He walked away from them. They hung back. He went into the dunes and the ground ducked down and they would have lost sight of him. They did not follow him and would have feared annoying, irritating, angering him, would also have known that without him they would not cross the Channel. His anger was bad and he was alone.

Jonas nodded the briefest of recognition to the pair of armed police on the pavement, then wiped his face and satisfied himself that no crumbs were stuck around his lips.

He passed through the security gate and walked down the corridor that led into the atrium, where he should have been on his farewell night . . . Had he been there then he would have been handed a department store voucher: he had never received it, instead a week later a flat-pack greenhouse had been delivered and Vera valued it. Harry had brought it to Raynes Park and assembled it on flagstones collected from a garden centre. Jonas went up in the elevator. He was good at standing in a crowded space and avoiding eye contact, let alone the need to speak. Down a corridor and into the work area – third floor, south side, 3/S/12.

A favoured corner had been allocated him. He had a window with a view over the river, one prefabricated wall of frosted glass, his own bank of secure filing cabinets, and his own desk. The distorted screen separated him from the dozen or so who shared the space. Nominally this end of the corridor – Rooms 12, 13 and 14 – were the territory of A Branch, who did surveillance . . . Jonas had space inside his personal fiefdom for his work chair, also for a foldaway canvas seat in which he could doze of an afternoon. The electric kettle was used more often than the Service issue laptop. He drank coffee continuously when at work, but preferred paper to electronics and his bank of knowledge was stored in the filing cabinets.

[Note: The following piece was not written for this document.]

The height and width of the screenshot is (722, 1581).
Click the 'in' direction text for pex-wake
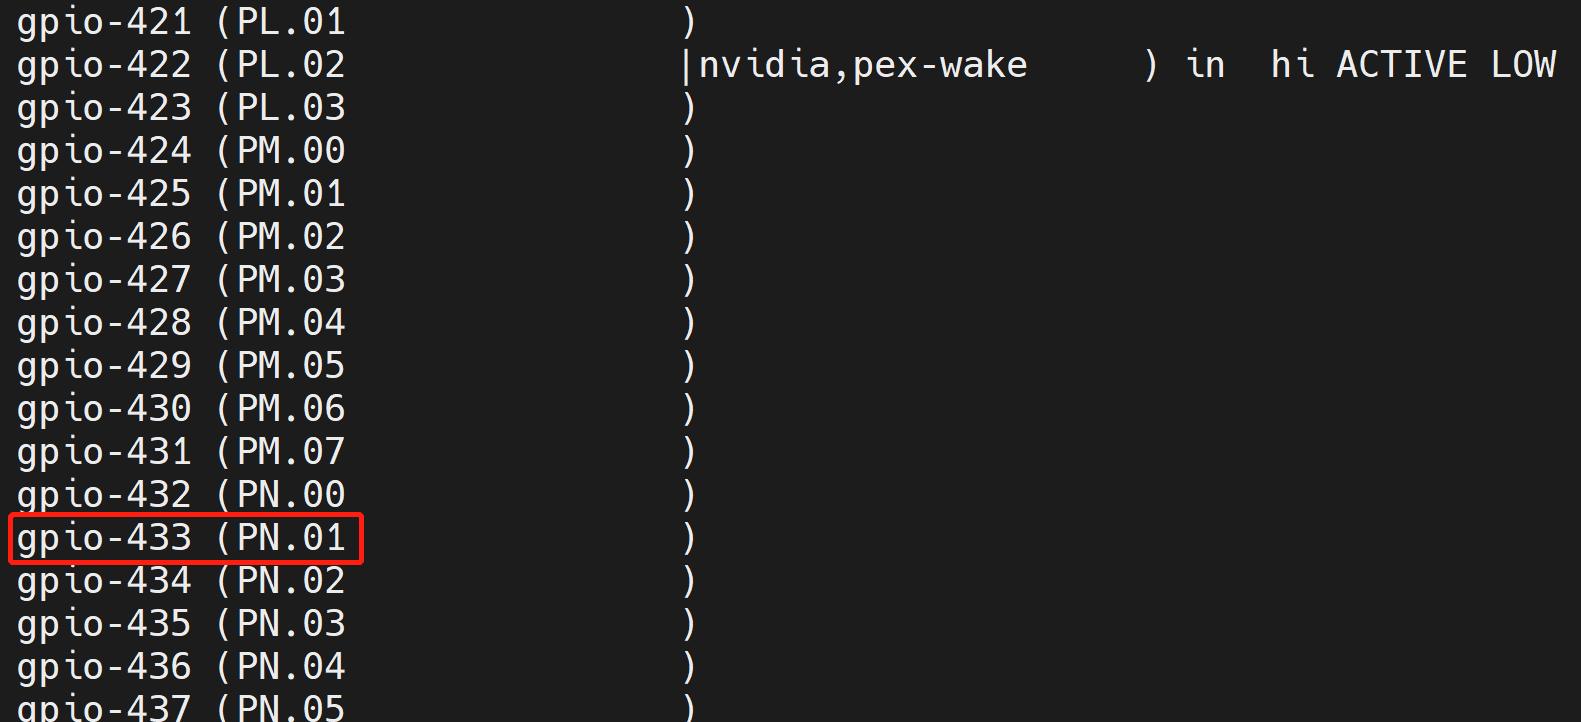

Jonas was often the first into Room 12, and was usually first out, hurrying to make the 5.49 train when the evening had barely started . . . it was under cover of darkness in autumn and winter and spring that much of the team’s work was deployed. The individuals, those of High Interest, whom they watched, followed, plotted against, preferred the cover of the hours between dusk and dawn. Not a difficulty for Jonas Merrick: he was in early and went home at an appointed hour and fulfilled his allocated weekly hours.

A swoop was planned for that evening. Those working out of 3/S/12 would be involved, at the front line.

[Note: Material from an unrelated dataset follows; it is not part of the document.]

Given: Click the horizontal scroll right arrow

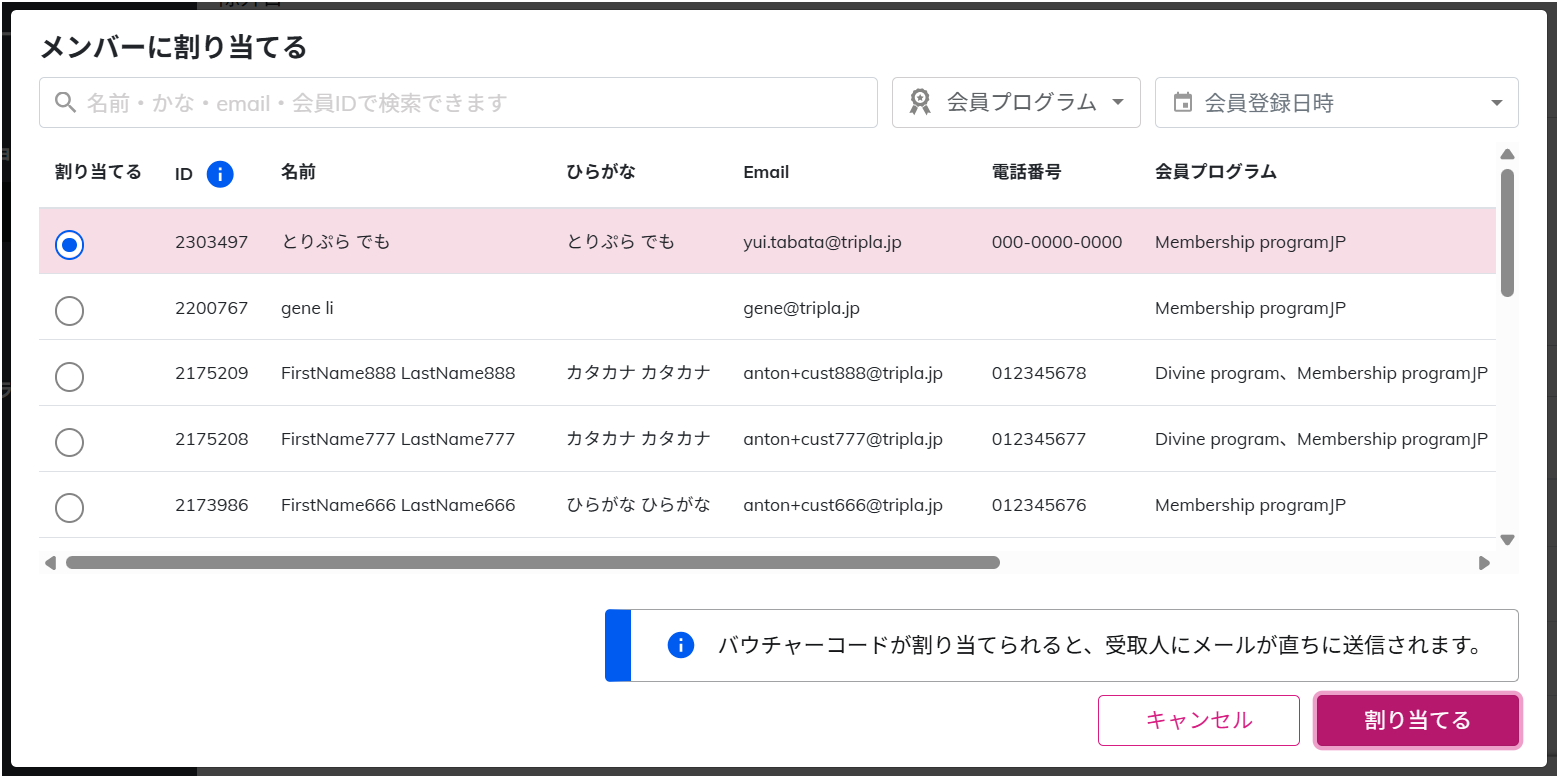Looking at the screenshot, I should tap(1484, 563).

If the suspect was in his home, among the nineteenth-century terraced streets to the east of the railway station, there would be uniforms, dogs and firearms in support, and a fair excess of excitement for the 3/S/12 people on site. He supposed it felt similar to the adrenaline rush his cat, huge and powerful, might experience when it tracked a vole or a shrew or a mouse and closed in for a kill: it would not get a meal from the prey but a drift of satisfaction from decapitating the little creature, crunching its skull, then abandoning the corpse and returning to the back door and being lifted by Vera onto the kitchen units to scoff supermarket cat food. The man they were going after that evening, of mixed Somali and Eritrean origin, would let their excitement burn off. They would go in at a rush but leave the laying on of hands to the uniforms, and the shouts would be deafening and the lights would illuminate the street and the guns would add to the drama and the dogs would be straining on their leashes. A good show, but not for much return.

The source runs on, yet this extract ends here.